- Developer: Paramount Games Studio
- Publisher: Plaion
- Producers: Amy Hennig; Julian Beak;
- Writers: Amy Hennig; Marc Bernardin; Todd Stashwick;
- Composer: Stephen Barton
- Engine: Unreal Engine 5
- Release: 2027
- Genre: Action-adventure
- Mode: Single-player

= Marvel 1943: Rise of Hydra =

Upcoming video game

Marvel 1943: Rise of Hydra is an upcoming action-adventure game developed by Paramount Games Studio and published by Plaion. Inspired by the 2010 Marvel Comics limited series Captain America/Black Panther: Flags of Our Fathers, and set in Occupied Paris during World War II, it involves American super soldier Steve Rogers (Captain America) forming an uneasy alliance with Azzuri (Black Panther), the king of Wakanda, as they attempt to prevent the rise of the terrorist organization Hydra.
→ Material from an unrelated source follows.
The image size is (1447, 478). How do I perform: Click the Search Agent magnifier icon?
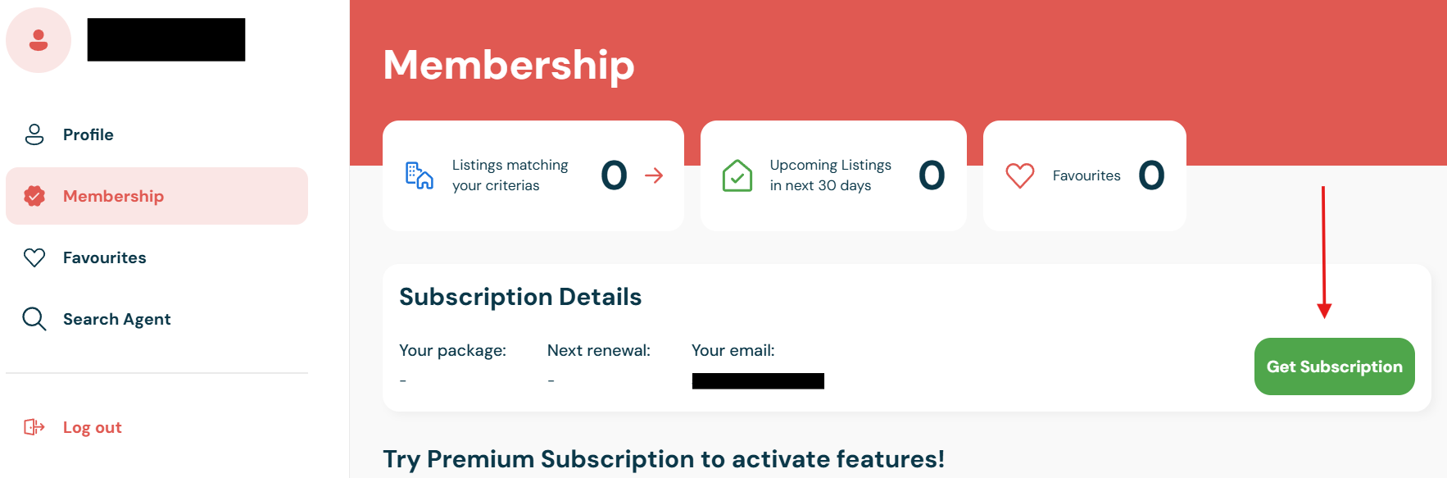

Marvel 1943: Rise of Hydra was jointly announced by Skydance and Marvel Games in October 2021 as the first project to be produced from the former studio, alongside the involvement of studio heads Amy Hennig and Julian Beak as producers, with television and comics writer Marc Bernardin confirmed as writing the game alongside Hennig the following month.

== Gameplay ==
The game will be an action-adventure video game where players will control an ensemble of four characters. In addition to the main protagonists Steve Rogers / Captain America and Azzuri / Black Panther, Howling Commandos member Gabriel Jones and Nanali, the leader of the Wakandan Spy Network, will be playable.

== Development ==
In November 2019, Skydance Media asked video game director and writer Amy Hennig to establish a game division within the company. In October 2021, the division, as Skydance New Media, announced that the studio's first major project would be "a narrative-driven, blockbuster action-adventure game" developed in collaboration with Marvel Games, and featuring an original story. The following month, Marvel Comics writer and television producer Marc Bernardin revealed that he was involved as a writer, confirming that he had "spent the better part of a year in the story mines" creating the narrative.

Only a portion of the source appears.